AITA for not caring that my best friend is pregnant?

My (27f) best friend (28f) has been making some choices that deeply upset and worry me. She and her new husband don’t want to get jobs, already have 5 kids between them, and won’t stop getting pregnant even though they’re currently facing evictions. They’re not paying their bills but they always can afford weed and expensive junk food. She’s been pregnant nonstop for the last few years, with one birth and 6 miscarriages, a few of which have been second trimester miscarriages needing labor to be induced to pass the stillborn babies. I’ve been supporting her in every way I can. When she had her last baby I gave her frozen meal prep and took care of her other 4 kids.

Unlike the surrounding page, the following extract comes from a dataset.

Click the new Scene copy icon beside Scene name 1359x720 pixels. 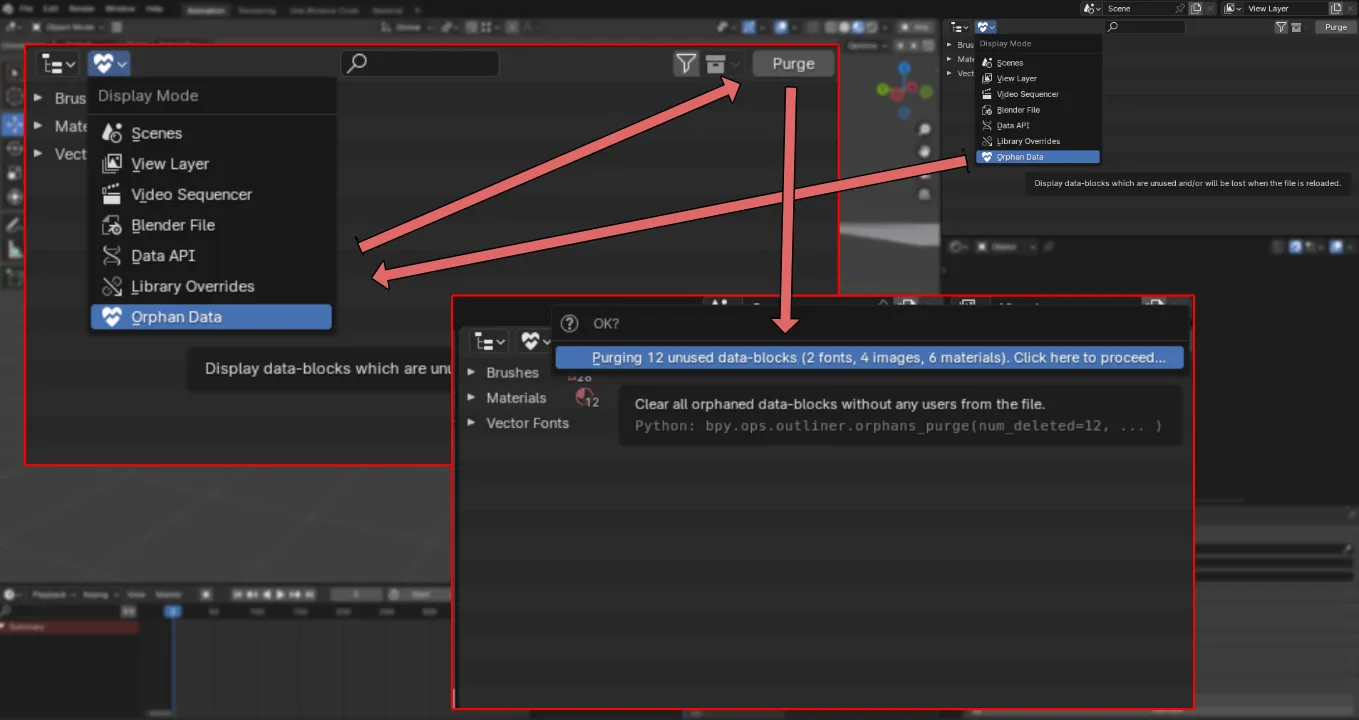click(1195, 8)
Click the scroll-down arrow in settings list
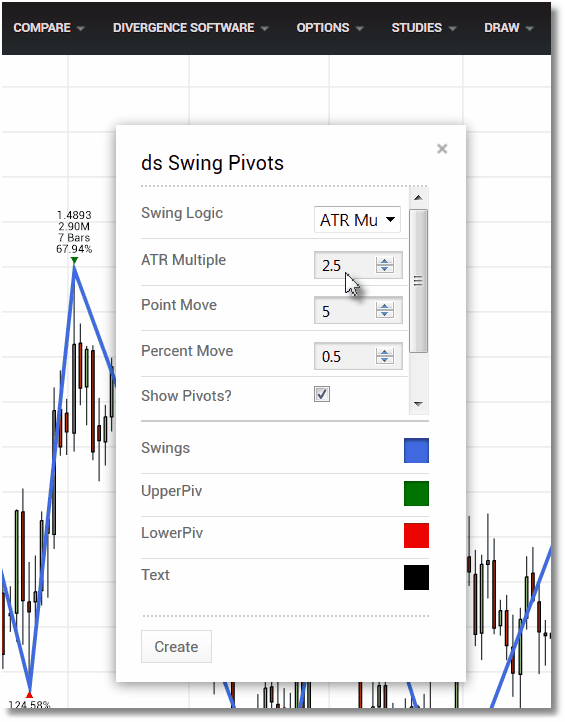The height and width of the screenshot is (722, 565). [x=418, y=404]
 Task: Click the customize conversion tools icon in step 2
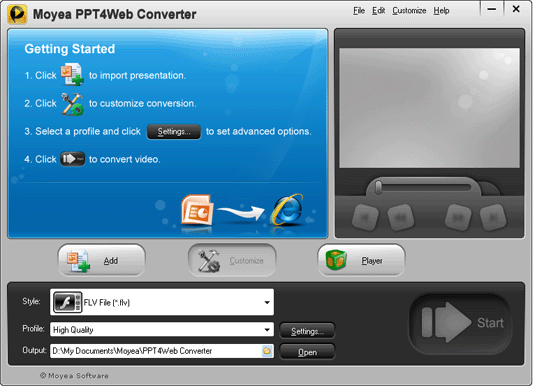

However, I started to notice that she was really thriving off the attention people were giving her for these pregnancies. Almost like that was the whole point of her doing it, so I decided to stop enabling her by giving her the attention she was looking for.

She’s currently 5 months pregnant and wants me to throw her a baby shower. I told her I wasn’t gonna have time because I started a new job (which is true, but I’d make it happen if I really wanted to and she knows that). The problem is that I agreed to be a maid of honor in our other friend’s wedding. I know she’s already been noticing my lack of effort and as soon as she finds out that I signed up for the MOH role, she’s going to be pretty upset.

So AITA for not showing any interest in my best friend’s pregnancy even though she doesn’t really have a village to support her anymore? I feel really bad, but my efforts felt like enabling her bad decisions.

14 thoughts on “AITA for not caring that my best friend is pregnant?”
  1. You been a great friend but this person has been…well a leech, please look after yourself from now on.

  2. Sounds like between your new job and supporting your friend’s marriage, you won’t have time for the baby shower. I’m assuming you’ve thrown her one before. In any case, she’s had her turn 🤷‍♀️

  3. A second baby shower is usually rare. A fifth is unheard of. They don’t need baby gifts, they should have everything already.

    NTA for stepping back completely

    1. She should agree to throw it, and then make all guests promise that they will only bring condoms, IUDs, the Pill, etc. It’s not a clown car! So gross.

  4. If your so-called best friend does things against your values and beliefs, 1) is she really your best friend? 2) your time is yours to give to who ever you feel deserves it.

    NTA.

  5. Nta.

    Don’t be afraid to be bluntly honest with her. If she asks why, say you have no desire to enable or support bad decisions. Full stop.

    It doesn’t sound like this is a friendship you want to out effort into keeping. Being honest will help you distance yourself from this mess.

  6. NTA. She sounds like a leech, and is expecting others to take the responsibility she and her husband won’t themselves. She doesn’t get priority over your other friend and their wedding if you already committed to that first, and having time to focus on your new job as well is important.

    Might be an unpopular opinion but they don’t sound like great parents anyway, does she smoke while pregnant or around the children? Do the children eat decent meals that aren’t junk? Obviously we don’t know the whole story but just based on what you’ve said about her I’d honestly be considering calling CPS.

  7. NTA, I feel sorry for her children.

    It’s okay to take a step back when someone is making such a selfish decision, don’t feel obligated to support her just because she’s your friend.